Task instructions:
Repeat the records. Each line must match exactly.

Data shown:
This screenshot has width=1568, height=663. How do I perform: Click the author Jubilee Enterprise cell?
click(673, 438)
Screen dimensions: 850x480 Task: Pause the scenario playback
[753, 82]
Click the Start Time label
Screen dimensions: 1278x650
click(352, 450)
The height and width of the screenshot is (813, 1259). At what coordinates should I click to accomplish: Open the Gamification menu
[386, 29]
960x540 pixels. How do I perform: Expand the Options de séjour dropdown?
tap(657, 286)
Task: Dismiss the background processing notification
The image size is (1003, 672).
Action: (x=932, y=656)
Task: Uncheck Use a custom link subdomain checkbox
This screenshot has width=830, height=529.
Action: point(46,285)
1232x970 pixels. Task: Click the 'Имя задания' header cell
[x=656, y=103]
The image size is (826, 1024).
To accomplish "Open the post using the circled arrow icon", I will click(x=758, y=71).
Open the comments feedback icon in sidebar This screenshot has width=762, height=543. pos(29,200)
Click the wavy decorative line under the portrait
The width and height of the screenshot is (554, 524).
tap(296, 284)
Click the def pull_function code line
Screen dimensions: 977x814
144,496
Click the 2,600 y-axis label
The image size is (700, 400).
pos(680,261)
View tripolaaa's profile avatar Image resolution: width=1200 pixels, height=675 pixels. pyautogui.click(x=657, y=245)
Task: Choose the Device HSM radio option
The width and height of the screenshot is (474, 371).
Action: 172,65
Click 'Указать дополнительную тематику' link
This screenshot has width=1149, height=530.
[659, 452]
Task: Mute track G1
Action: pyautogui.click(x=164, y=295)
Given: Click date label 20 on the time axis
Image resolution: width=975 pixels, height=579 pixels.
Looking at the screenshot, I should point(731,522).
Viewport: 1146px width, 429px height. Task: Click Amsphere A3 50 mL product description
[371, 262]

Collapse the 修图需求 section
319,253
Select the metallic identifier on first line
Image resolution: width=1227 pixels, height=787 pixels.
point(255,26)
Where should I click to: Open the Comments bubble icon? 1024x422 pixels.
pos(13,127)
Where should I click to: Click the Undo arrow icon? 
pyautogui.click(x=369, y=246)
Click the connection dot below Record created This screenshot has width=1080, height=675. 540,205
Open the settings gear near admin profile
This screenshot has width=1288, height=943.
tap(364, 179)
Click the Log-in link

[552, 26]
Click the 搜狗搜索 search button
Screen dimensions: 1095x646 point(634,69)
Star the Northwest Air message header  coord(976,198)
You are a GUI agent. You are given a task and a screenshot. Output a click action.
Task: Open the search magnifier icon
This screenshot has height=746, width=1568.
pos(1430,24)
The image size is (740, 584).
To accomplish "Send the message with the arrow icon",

Answer section:
This screenshot has width=1568, height=663. How do I perform: Click the author Jubilee Enterprise cell?
click(673, 438)
Screen dimensions: 850x480 Task: Pause the scenario playback
[753, 82]
Click the Start Time label
Screen dimensions: 1278x650
click(352, 450)
The height and width of the screenshot is (813, 1259). At what coordinates should I click to accomplish: Open the Gamification menu
[386, 29]
960x540 pixels. How do I perform: Expand the Options de séjour dropdown?
tap(657, 286)
Task: Dismiss the background processing notification
The image size is (1003, 672).
Action: (x=932, y=656)
Task: Uncheck Use a custom link subdomain checkbox
This screenshot has width=830, height=529.
Action: point(46,285)
1232x970 pixels. Task: Click the 'Имя задания' header cell
[x=656, y=103]
The image size is (826, 1024).
To accomplish "Open the post using the circled arrow icon", I will click(x=758, y=71).
Open the comments feedback icon in sidebar This screenshot has width=762, height=543. pos(29,200)
Click the wavy decorative line under the portrait
The width and height of the screenshot is (554, 524).
tap(296, 284)
Click the def pull_function code line
Screen dimensions: 977x814
144,496
Click the 2,600 y-axis label
The image size is (700, 400).
pos(680,261)
View tripolaaa's profile avatar Image resolution: width=1200 pixels, height=675 pixels. pyautogui.click(x=657, y=245)
Task: Choose the Device HSM radio option
The width and height of the screenshot is (474, 371).
Action: 172,65
Click 'Указать дополнительную тематику' link
This screenshot has width=1149, height=530.
[659, 452]
Task: Mute track G1
Action: pyautogui.click(x=164, y=295)
Given: Click date label 20 on the time axis
Image resolution: width=975 pixels, height=579 pixels.
Looking at the screenshot, I should point(731,522).
Viewport: 1146px width, 429px height. Task: Click Amsphere A3 50 mL product description
[371, 262]

Collapse the 修图需求 section
319,253
Select the metallic identifier on first line
Image resolution: width=1227 pixels, height=787 pixels.
point(255,26)
Where should I click to: Open the Comments bubble icon? 1024x422 pixels.
pos(13,127)
Where should I click to: Click the Undo arrow icon? 
pyautogui.click(x=369, y=246)
Click the connection dot below Record created This screenshot has width=1080, height=675. 540,205
Open the settings gear near admin profile
This screenshot has width=1288, height=943.
tap(364, 179)
Click the Log-in link

[552, 26]
Click the 搜狗搜索 search button
Screen dimensions: 1095x646 point(634,69)
Star the Northwest Air message header  coord(976,198)
You are a GUI agent. You are given a task and a screenshot. Output a click action.
Task: Open the search magnifier icon
This screenshot has height=746, width=1568.
pos(1430,24)
The image size is (740, 584).
To accomplish "Send the message with the arrow icon",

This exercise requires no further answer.